◆ **What is being asked**
The answer must be an exact copy of the entries below, with no images in it.

◆ **Supplied material**
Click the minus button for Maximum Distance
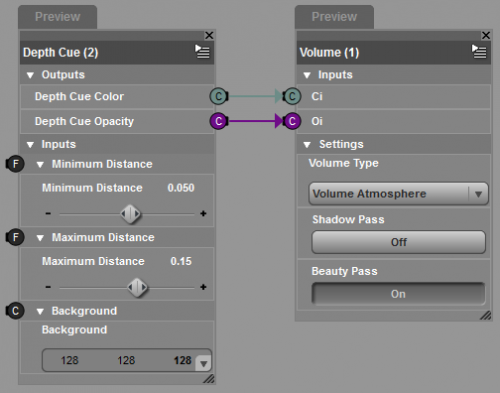500x393 pixels. pos(48,287)
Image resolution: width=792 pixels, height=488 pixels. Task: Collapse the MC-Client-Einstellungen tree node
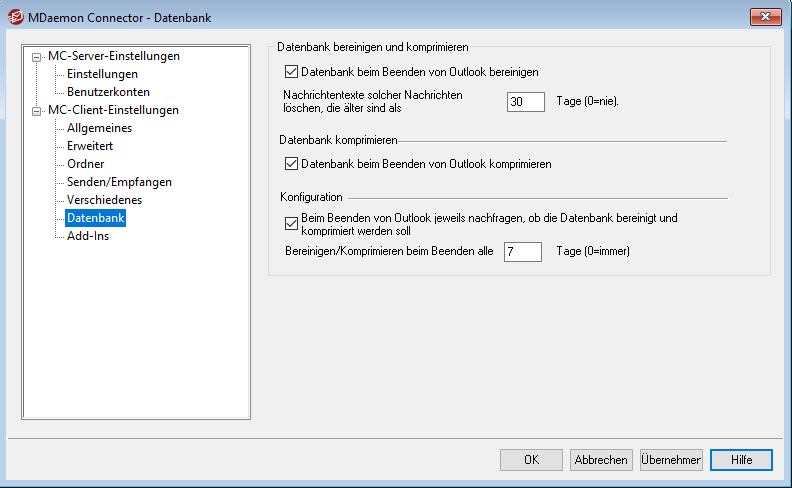click(37, 111)
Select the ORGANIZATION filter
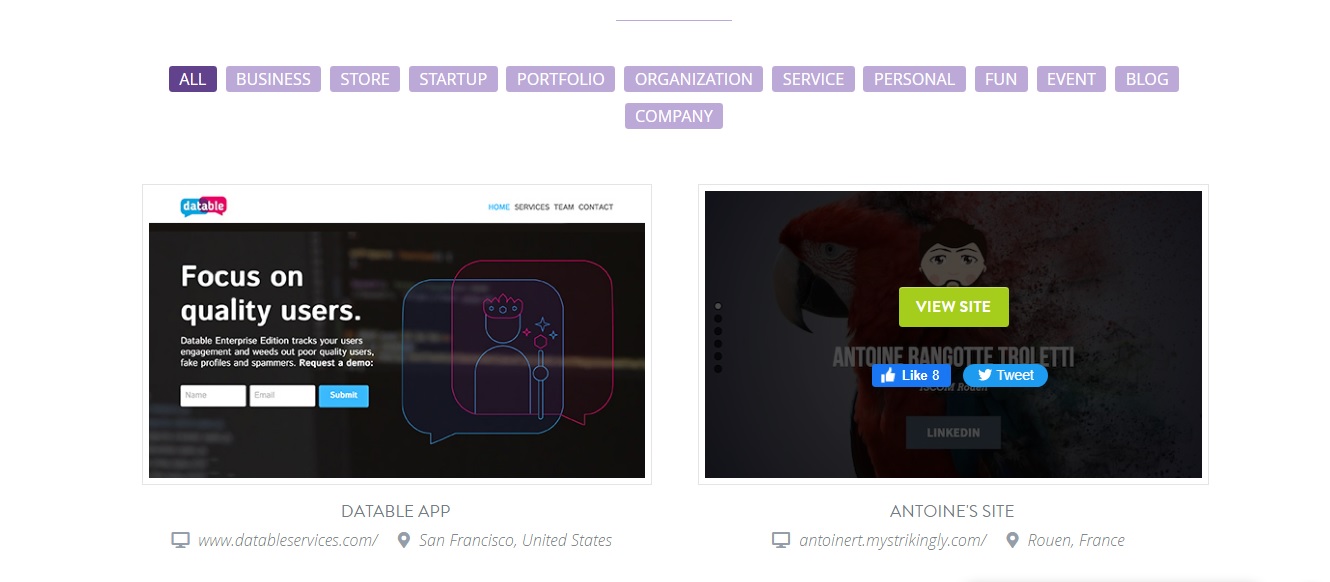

◆ **Result**
Click the minus button for Maximum Distance
500x393 pixels. pos(48,287)
Image resolution: width=792 pixels, height=488 pixels. Task: Collapse the MC-Client-Einstellungen tree node
click(37, 111)
Select the ORGANIZATION filter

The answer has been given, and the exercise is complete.